Step-by-Step: Diagnosing memory leaks and socket exhaustion in daemon processes on OVH Servers

Identifying the Culprit: Initial System-Level Checks

When daemon processes on OVH servers exhibit erratic behavior, often manifesting as slow response times, unresponsiveness, or outright crashes, memory leaks and socket exhaustion are prime suspects. The first step is to establish a baseline and identify which processes are consuming excessive resources. We’ll leverage standard Linux utilities for this.

Begin by connecting to your OVH server via SSH and running a system-wide resource utilization check. The goal here is to pinpoint processes that are consistently consuming a disproportionately large amount of memory (RES or VIRT) or have an unusually high number of open file descriptors, which often correlates with open sockets.

Monitoring Memory Usage

We’ll use top and ps to get a snapshot of memory consumption. For a more sustained view, atop is invaluable as it logs historical data.

Using top for Real-time Analysis

Run top and sort by memory usage. Pay close attention to the %MEM and RES columns. RES (Resident Memory Size) is the non-swapped physical memory a task has used. A steadily increasing RES value for a specific daemon process over time is a strong indicator of a memory leak.

To sort by memory in top, press M after launching it. To exit, press q.

Using ps for Detailed Process Information

ps provides a static snapshot but can be more precise for scripting or specific process identification. We’ll look for the process ID (PID) of the suspect daemon and then query its memory usage.

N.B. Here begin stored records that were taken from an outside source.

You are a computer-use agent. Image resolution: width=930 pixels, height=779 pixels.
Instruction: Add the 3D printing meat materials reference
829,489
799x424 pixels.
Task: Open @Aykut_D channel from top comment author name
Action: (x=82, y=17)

First, find the PID of your daemon. Replace your_daemon_name with the actual name or a part of it.

pgrep -fl your_daemon_name

Once you have the PID (let’s assume it’s 12345), you can get detailed memory information:

ps aux | grep 12345

Focus on the %MEM and RSS (Resident Set Size, equivalent to RES in top) columns. For a more granular view, especially for virtual memory, use:

ps -p 12345 -o pid,ppid,cmd,%mem,rss,vsz

Leveraging atop for Historical Analysis

atop is a system and process monitor that logs system activity, including memory and disk usage, to a file (typically /var/log/atop/atop_YYYYMMDD). This is crucial for diagnosing intermittent issues or leaks that develop over hours or days.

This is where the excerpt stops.